Cette érosion s’explique par la baisse continue de l’inflation (la hausse des prix est tombée à 0,8 %) sur laquelle la rémunération du Livret A est partiellement indexée. Le gouvernement a toujours la possibilité de déroger à la règle de revalorisation. Mais compte tenu du fort taux d’épargne des ménages (18,3 % au 2ème trimestre 2025, selon les dernières données de l’Insee), il n’a pas souhaité donner un « coup de pouce » au Livret A. L’exécutif voit, en effet, dans le faible taux du livret chouchou des Français un moyen de les inciter à moins épargner et à davantage dépenser, alors que la consommation intérieure est atone.
Il n’est pas sûr que ce vœu soit exaucé. Selon les statistiques les plus récentes, si le Livret A a connu une décollecte en septembre, octobre et novembre derniers, l’assurance vie ne cesse, elle, de battre les records depuis la rentrée. Or, la nouvelle baisse à venir de la rémunération du livret réglementé devrait amplifier ce mouvement de vases communicants. Certes, le Livret A est totalement défiscalisé. Mais, même en appliquant la « flat tax » à 30 %, le fonds en euros de l’assurance vie, qui bénéficie d’une garantie en capital à tout moment, s’avère plus compétitif.
Avec un rendement moyen attendu à 2,65 % en 2025 (les taux des fonds euros sont communiqués avec un an de décalage) selon le cabinet de conseil Fact & Figures qui fait autorité, et en supposant un rendement peu ou prou stable en 2026, la rentabilité de ce support sécurisé (le capital est garanti par l’assureur) ressort à 1,8 % nette d’imposition. Elle peut même être plus élevée si le contrat d’assurance vie a été ouvert depuis plus de huit ans.

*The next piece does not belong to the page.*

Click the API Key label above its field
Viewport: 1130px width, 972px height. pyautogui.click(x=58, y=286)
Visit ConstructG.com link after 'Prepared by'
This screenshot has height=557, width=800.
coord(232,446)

En cas de retrait (appelé « rachat »), les 4 600 premiers euros de gains pour les personnes célibataires ou les 9 200 premiers euros de gains pour les personnes mariées ou pacsés ne sont pas soumis à l’impôt sur le revenu, mais juste assujettis aux prélèvements sociaux (CSG, CDRS, prélèvement de solidarité) à 17,2 %.
En outre, que le contrat ait plus ou moins de huit ans, les intérêts annuels du fonds euros supportent également uniquement les prélèvements sociaux (PS) « au fil de l’eau » (tous les ans) en l’absence de rachat. En appliquant les seuls PS, la rémunération nette du fonds euros s’élève alors à 2,2 %.